- _TASK_
Among these entries, how many lines contain "Open"? Say the number and nothing else.

- _EXTRACTED DATA_
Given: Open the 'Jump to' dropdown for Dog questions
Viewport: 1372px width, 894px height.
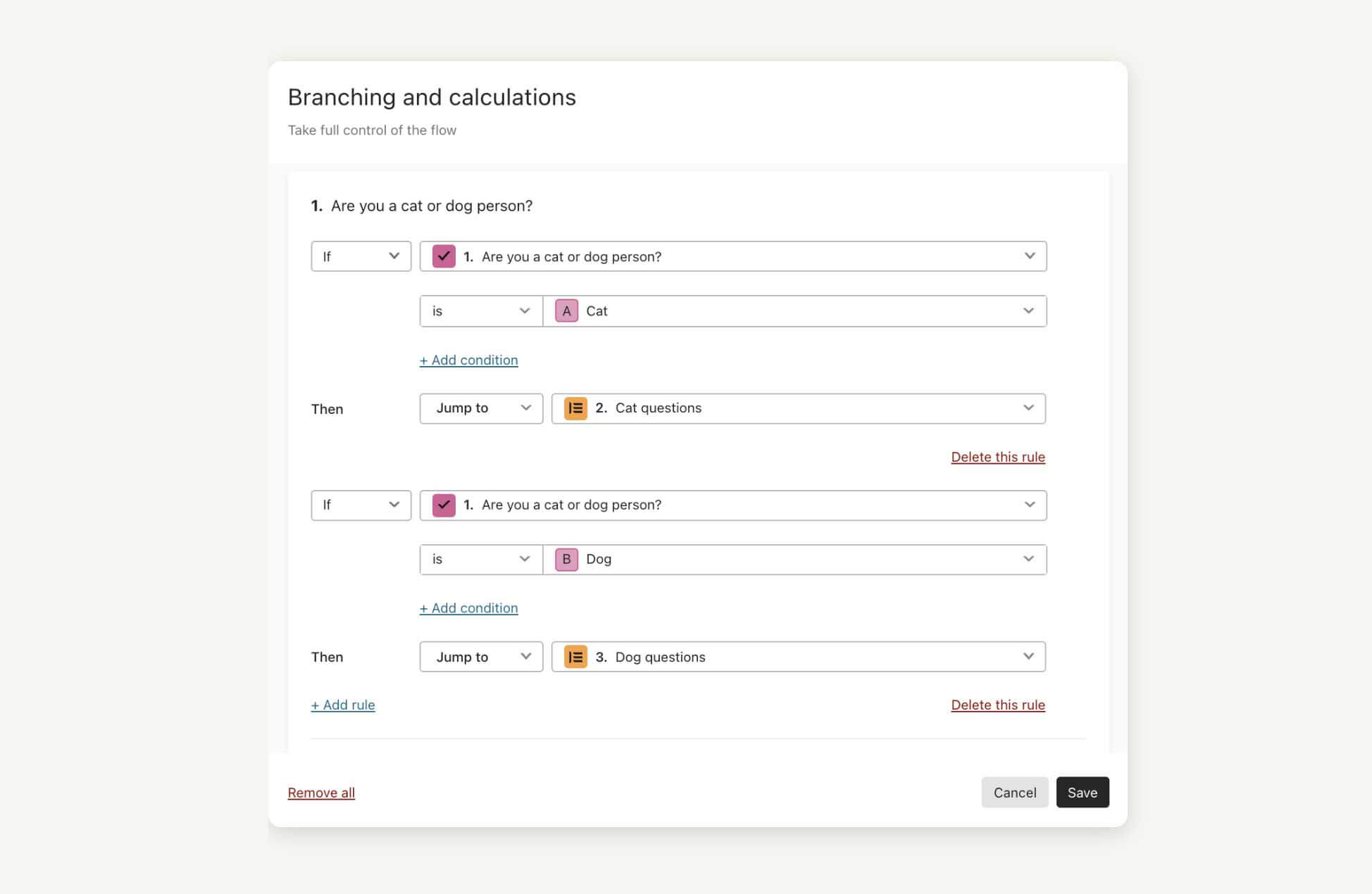Looking at the screenshot, I should point(481,657).
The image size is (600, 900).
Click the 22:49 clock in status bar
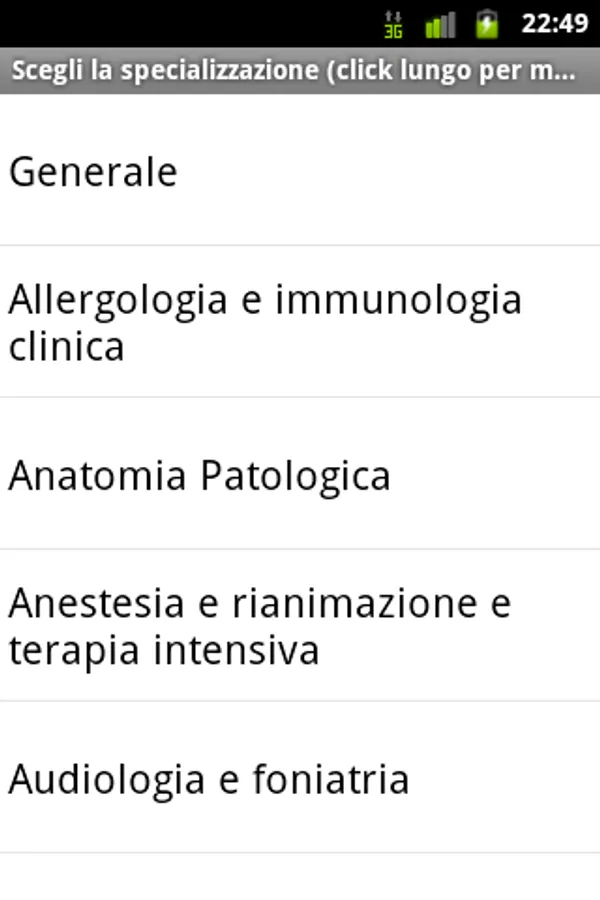point(554,24)
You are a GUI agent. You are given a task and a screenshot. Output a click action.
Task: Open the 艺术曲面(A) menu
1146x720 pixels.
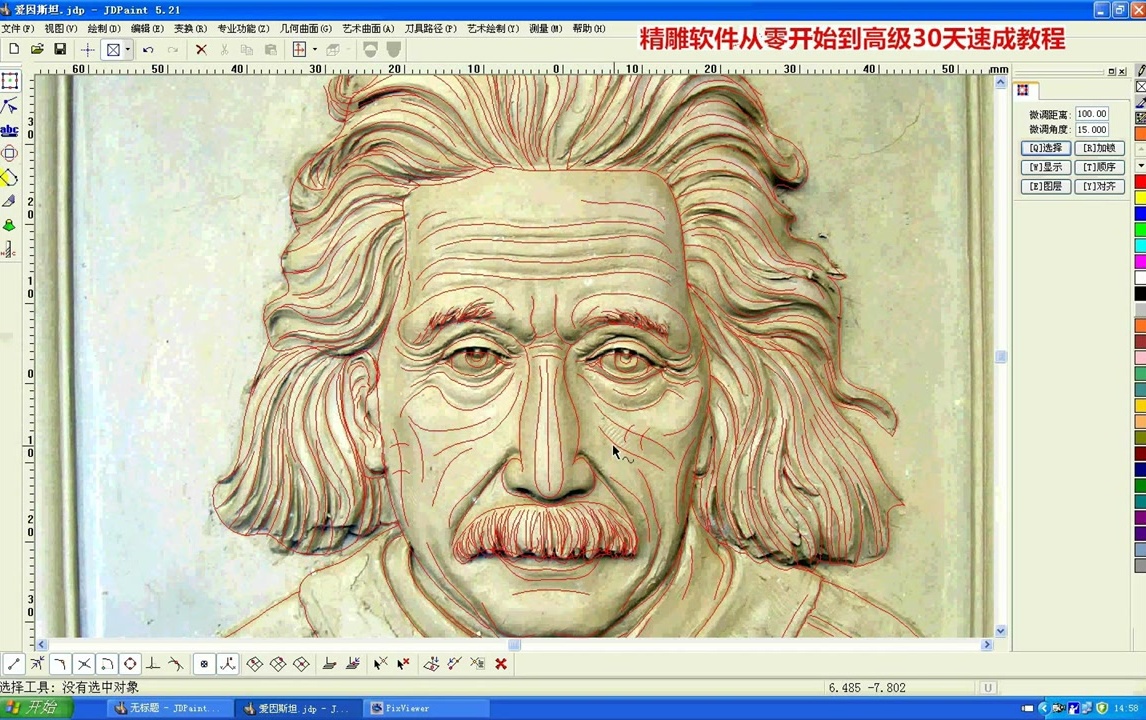368,29
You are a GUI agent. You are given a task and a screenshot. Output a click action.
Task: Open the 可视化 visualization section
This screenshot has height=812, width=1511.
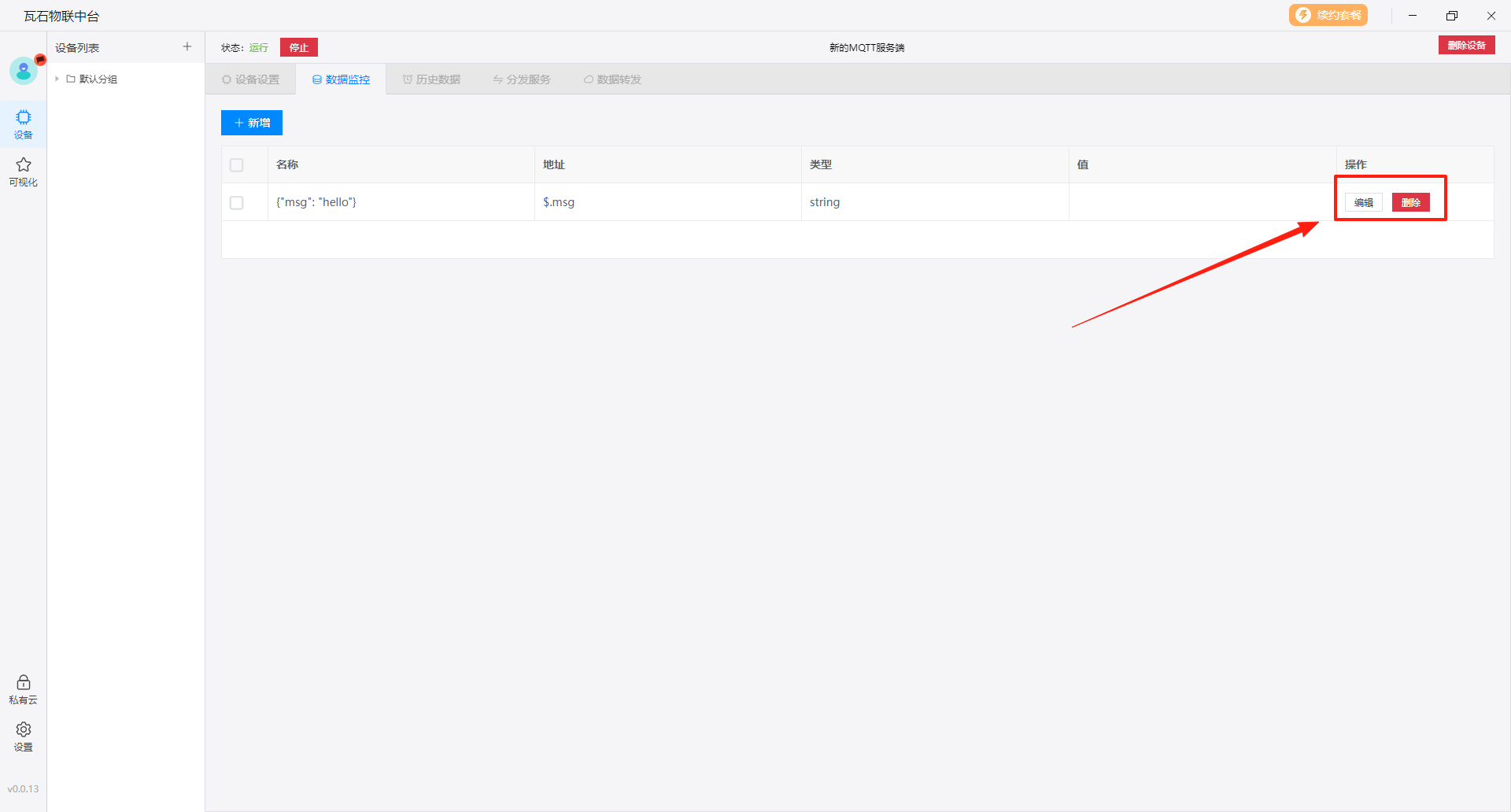pyautogui.click(x=24, y=172)
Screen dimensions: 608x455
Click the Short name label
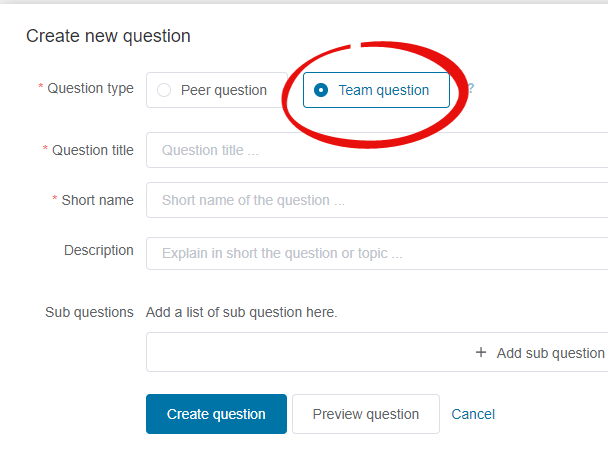[97, 200]
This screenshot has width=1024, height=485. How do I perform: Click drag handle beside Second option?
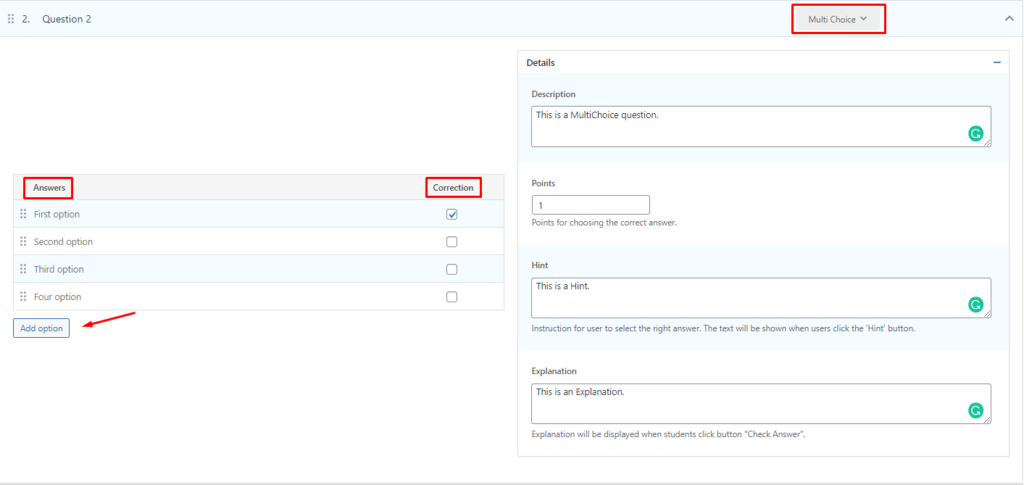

- _ANSWER FOR THIS EXERCISE_
3